Texte extrait:
======
Globalement, c’est d’abord la satisfaction au travail, puis la satisfaction dans la vie qui sont modifiées positivement par l’utilisation des forces au travail8. On trouve plus de sens au travail, et ce dernier sera même davantage perçu comme une vocation 4. Tout ceci a pour conséquence d’élever l’estime de soi9, ce qui a de nombreuses conséquences positives.

5. Intérêt pour les organisations

Vous l’aurez compris, l’approche des forces n’est pas seulement intéressante pour les employés, mais aussi pour les employeurs. En effet, dans le contexte de changement et d’incertitude dans lequel nous évoluons depuis quelques décennies, les organisations ont besoin que leurs travailleurs soient proactifs et fassent preuve d’initiative2. Au-delà des performances améliorées, ce sont aussi les profits générés par les entreprises qui augmentent lorsqu’on favorise l’utilisation des forces au travail1. Si le profit ne doit pas être une fin en soi, cela constitue néanmoins un argument solide pour encourager les managers à intervenir sur ce sujet.

D’une manière générale, il est donc intéressant de créer des opportunités pour que chacun puisse mobiliser ses forces au travail. Cultiver un climat basé sur les forces génère de meilleures performances, un plus grand épanouissement des salariés, une meilleure rétention des effectifs7 ainsi qu’une baisse de l’absentéisme6. Autant d’arguments en faveurs de cette approche pour les organisations.

Résumé des effets de l'utilisation des forces au travail sur l'épanouissement

Résumé de l'effet des forces au travail sur l'efficacité

 

La compatibilité entre les forces et le poste occupé

Malgré ce tableau idyllique, il n’est pas toujours possible d’appliquer pleinement ses forces au travail. En tentant de les mobiliser davantage, certaines personnes peuvent ainsi être amenées à prendre conscience que leur environnement actuel, voire leur profession, n’est pas en bonne adéquation avec leur profil de forces.

C’est la que la notion de “compatibilité personne-environnement” rentre en ligne de compte. En effet, l’utilisation des forces au travail dépend de l’adéquation entre le profil de forces de l’employé et les exigences de l’environnement de travail. On est ainsi plus à même d’utiliser ses forces “signature” si l’environnement de travail sollicite ces dernières ou donne de l’espace aux employés pour les mobiliser10. Quand cette compatibilité existe à un niveau élevé, l’épanouissement d’un individu sera plus grande et il aura plus de chances de considérer son job comme une vocation11.
======
Tâche à réaliser: Rédigez la suite du texte ci-dessus sur l'utilisation des forces au travail, en partant de sa dernière phrase.

Éléments issus d'une source de données:
======
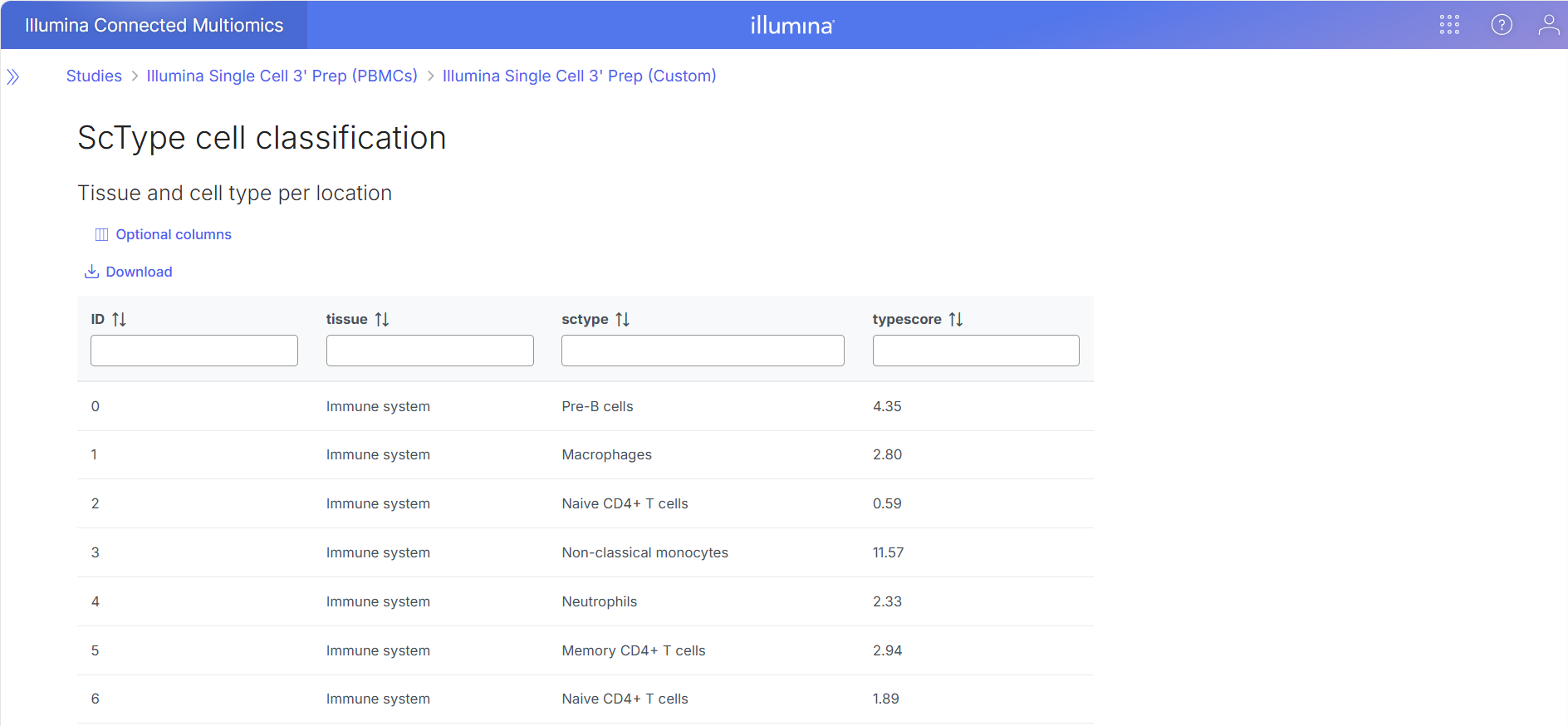The height and width of the screenshot is (726, 1568).
Task: Click Illumina Connected Multiomics header title
Action: (154, 25)
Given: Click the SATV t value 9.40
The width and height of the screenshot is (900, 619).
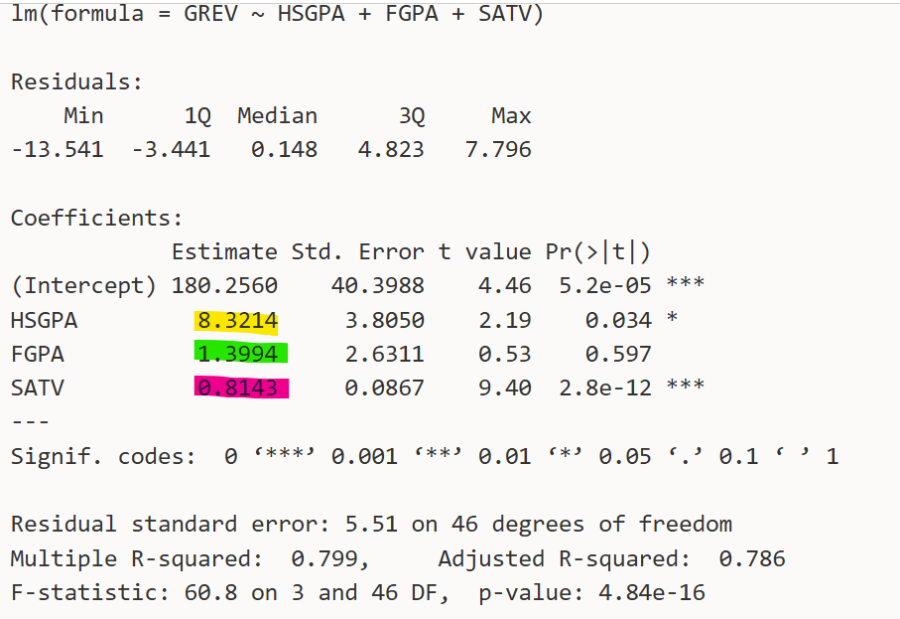Looking at the screenshot, I should [x=504, y=388].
======
Réponse attendue:
Le fait d’avoir une plus haute congruence entre les forces de caractère d’une personne et celles qui sont fréquemment présentes dans son secteur d’activité entraîne de plus hauts niveaux de satisfaction dans la vie et au travail8. Certains profils de forces sont d’ailleurs surreprésentés dans certaines professions. Bien entendu, il est toujours possible de trouver des manières appropriées d’utiliser ses forces dans tout domaine d’activité, même si cela ne semble pas évident à priori. Quoi qu’il en soit, l’utilisation de la grille de lecture des forces, associée à un accompagnement personnalisé, reste une piste intéressante pour choisir sa voie ou un emploi particulier8.

Les conditions qui influencent l’application des forces au travail

En résumé, on peut dire que l’application des forces au travail dépend de plusieurs conditions12 :

  • Un développement suffisamment important de la force en question
  • Le fait d’être capable de traduire cette force en comportements pertinents
  • Un environnement de travail qui permet d’exprimer ses forces. Ceci est influencé par :
    • Les demandes normatives au travail (niveau des contraintes et des processus normalisés)
    • Le fait que les comportements liés aux forces soient pertinents et appréciés sur le lieu de travail en question
    • La présence perçue de facteurs qui pourraient faciliter ou handicaper les comportements liés aux forces (ex : pression temporelle, stress, etc.)
    • La motivation intrinsèque à faire preuve de comportements liés aux forces

Pour vous situer, vous pouvez passer ce test afin de connaître votre niveau actuel d’utilisation des forces au travail. Cela vous permettra d’identifier des marges de progression.

 

Risques et limites

Je ne voudrais toutefois pas dresser un tableau simple est idyllique de la situation. Si les forces sont souvent sous-utilisées, on peut aussi tomber dans l’excès et les surexploiter. Si vous souhaitez mieux comprendre à quoi ressemble une surexploitation des forces, je vous invite à lire cet article qui traite de ce sujet.

Ainsi, dès que l’on sort d’une juste utilisation des forces, la performance sera dégradée4. Par ailleurs, il ne faut pas non plus ignorer ses points faibles et ne jurer que par ses forces. Développer ses compétences est impératif, et on ne peut pas exclusivement et indéfiniment s’appuyer sur ses point forts au détriment de tout le reste12. On risquerait alors de verser dans la surutilisation.

Les forces doivent donc rester un axe d’action prioritaire, mais pas unique, pour aller vers davantage d’épanouissement et de performance. On peut d’ailleurs mobiliser certaines forces, certaines manières de faire qui nous correspondent et nous sont propres, pour monter en compétence dans des domaines qui nous posent problème (et y trouver du plaisir par la même occasion).

Enfin, l’augmentation des performances grâce aux forces n’est pas systématique et immédiate. Cela prend du temps, habituellement plusieurs semaines, et se traduit d’abord par une plus grande vitalité et davantage d’émotions positives5. Et si l’environnement de travail est toxique ou que votre emploi a perdu tout son sens, la mobilisation des forces ne constituera pas un remède miracle. En revanche, elle vous permettra sans doute d’identifier des solutions pour avancer et effectuer les changements – plus ou moins radicaux – qui s’imposent.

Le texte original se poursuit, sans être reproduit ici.